### [ABOUT THIS EXERCISE]
Search term "computer": work out how many lines of the data below contain it, and answer with that number alone.

### [DATA FOR ANALYSIS]
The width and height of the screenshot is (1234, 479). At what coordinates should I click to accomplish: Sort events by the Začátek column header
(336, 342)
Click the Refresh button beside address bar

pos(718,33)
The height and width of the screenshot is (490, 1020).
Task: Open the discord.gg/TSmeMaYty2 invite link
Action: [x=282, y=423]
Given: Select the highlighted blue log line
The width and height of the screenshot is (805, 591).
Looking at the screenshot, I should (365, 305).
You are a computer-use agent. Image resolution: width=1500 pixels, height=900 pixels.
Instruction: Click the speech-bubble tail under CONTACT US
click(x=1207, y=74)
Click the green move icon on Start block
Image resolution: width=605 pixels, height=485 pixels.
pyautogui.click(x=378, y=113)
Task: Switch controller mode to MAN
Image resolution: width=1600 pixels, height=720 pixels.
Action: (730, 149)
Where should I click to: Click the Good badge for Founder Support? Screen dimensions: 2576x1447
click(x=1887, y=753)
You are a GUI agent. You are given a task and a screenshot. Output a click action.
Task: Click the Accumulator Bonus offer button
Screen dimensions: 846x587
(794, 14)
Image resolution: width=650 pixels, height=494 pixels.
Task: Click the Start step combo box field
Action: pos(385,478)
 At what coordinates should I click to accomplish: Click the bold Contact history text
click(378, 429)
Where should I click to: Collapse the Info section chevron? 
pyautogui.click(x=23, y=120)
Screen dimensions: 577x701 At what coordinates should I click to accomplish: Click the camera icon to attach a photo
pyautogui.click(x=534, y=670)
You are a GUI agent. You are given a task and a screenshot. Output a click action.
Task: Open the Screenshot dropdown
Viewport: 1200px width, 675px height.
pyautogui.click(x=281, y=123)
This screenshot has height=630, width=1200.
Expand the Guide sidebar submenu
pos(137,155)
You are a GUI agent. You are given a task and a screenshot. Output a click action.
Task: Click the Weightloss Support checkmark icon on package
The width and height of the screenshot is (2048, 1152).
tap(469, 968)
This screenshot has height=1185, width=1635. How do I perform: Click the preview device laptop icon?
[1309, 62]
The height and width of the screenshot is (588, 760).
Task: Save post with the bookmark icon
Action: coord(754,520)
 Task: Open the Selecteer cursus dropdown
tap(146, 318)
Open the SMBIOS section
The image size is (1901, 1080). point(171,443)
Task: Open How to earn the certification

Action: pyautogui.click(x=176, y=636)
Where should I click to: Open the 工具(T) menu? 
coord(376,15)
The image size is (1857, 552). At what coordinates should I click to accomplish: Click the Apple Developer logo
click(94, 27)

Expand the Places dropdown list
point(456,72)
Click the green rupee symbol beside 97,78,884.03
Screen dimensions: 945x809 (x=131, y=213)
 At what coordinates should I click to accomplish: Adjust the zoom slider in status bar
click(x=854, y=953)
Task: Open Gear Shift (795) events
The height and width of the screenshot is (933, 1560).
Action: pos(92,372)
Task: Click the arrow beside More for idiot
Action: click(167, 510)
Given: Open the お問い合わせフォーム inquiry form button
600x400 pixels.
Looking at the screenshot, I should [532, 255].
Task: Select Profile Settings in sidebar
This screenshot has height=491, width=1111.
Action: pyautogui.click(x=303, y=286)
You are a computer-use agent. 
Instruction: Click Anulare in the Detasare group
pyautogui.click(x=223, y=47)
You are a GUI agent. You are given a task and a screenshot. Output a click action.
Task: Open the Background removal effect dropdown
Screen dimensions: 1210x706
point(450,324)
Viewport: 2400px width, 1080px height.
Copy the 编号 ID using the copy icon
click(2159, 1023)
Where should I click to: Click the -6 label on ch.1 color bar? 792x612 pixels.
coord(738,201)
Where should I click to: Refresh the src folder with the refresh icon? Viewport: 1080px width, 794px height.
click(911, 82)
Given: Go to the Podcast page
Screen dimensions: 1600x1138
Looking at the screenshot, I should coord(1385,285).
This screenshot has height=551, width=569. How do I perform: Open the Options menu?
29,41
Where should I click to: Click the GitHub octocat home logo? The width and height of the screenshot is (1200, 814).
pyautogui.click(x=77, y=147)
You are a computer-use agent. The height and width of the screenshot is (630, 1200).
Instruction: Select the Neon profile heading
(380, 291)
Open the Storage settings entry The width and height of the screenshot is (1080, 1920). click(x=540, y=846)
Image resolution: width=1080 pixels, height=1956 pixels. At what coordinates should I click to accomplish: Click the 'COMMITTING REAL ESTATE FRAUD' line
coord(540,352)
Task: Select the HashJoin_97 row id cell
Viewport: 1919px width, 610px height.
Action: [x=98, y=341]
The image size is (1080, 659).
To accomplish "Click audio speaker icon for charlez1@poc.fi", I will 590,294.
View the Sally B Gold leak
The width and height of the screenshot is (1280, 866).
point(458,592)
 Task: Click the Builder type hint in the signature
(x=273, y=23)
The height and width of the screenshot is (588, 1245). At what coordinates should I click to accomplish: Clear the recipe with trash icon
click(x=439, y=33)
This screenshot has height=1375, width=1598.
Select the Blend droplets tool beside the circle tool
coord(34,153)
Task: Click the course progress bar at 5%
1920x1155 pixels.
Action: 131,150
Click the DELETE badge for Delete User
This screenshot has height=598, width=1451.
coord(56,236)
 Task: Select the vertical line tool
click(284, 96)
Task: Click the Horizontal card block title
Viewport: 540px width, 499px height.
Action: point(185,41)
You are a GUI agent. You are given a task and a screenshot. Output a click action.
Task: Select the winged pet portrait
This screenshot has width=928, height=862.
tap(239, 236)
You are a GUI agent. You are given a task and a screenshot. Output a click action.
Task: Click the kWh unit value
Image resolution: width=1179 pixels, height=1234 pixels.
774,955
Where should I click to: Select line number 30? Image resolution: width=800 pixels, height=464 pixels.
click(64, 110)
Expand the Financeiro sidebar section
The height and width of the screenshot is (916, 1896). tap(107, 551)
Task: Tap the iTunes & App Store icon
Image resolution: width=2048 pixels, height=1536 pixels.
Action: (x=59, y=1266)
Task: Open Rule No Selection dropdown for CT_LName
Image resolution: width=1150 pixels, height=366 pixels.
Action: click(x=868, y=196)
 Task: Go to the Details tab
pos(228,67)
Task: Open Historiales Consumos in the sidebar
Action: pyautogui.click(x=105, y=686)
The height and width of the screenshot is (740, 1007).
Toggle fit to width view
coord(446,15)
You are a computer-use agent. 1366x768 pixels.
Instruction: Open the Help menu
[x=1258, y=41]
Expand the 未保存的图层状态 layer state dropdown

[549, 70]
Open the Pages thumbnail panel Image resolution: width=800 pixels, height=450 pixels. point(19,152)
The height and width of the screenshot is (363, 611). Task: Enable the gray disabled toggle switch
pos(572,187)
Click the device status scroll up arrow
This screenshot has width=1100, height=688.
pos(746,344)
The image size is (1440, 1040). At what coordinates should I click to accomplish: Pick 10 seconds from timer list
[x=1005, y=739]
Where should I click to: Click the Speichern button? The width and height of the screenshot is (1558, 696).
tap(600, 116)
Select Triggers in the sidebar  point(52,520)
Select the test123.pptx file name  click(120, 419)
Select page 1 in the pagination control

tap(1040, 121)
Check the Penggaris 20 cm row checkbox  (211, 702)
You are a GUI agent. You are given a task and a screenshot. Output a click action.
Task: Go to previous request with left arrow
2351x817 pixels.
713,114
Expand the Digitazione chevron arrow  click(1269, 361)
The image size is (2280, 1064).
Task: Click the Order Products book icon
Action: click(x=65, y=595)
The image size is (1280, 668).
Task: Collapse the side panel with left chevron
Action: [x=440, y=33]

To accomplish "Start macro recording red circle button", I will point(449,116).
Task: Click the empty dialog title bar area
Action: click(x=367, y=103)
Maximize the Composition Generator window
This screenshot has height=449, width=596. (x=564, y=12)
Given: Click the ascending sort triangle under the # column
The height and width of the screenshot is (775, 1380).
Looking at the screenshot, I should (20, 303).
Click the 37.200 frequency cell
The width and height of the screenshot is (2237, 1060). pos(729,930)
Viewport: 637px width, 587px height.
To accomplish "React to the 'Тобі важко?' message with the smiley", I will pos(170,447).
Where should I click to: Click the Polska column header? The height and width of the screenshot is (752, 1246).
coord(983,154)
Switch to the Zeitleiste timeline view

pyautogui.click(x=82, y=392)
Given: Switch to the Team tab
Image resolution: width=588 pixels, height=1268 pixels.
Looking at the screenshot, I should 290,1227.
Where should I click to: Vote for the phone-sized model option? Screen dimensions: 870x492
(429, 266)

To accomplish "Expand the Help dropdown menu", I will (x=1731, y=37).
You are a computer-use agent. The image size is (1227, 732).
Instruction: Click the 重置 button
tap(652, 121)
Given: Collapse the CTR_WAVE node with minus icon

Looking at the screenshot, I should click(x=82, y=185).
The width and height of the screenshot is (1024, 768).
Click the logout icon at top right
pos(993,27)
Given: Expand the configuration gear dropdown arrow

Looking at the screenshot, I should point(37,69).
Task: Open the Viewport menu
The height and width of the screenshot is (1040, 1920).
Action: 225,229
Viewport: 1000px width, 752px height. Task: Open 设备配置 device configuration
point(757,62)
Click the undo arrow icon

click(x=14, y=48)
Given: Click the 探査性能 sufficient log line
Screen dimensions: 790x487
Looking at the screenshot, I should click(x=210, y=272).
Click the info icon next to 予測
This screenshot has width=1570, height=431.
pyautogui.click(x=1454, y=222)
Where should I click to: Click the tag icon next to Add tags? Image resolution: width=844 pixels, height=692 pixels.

### [ANSWER SECTION]
5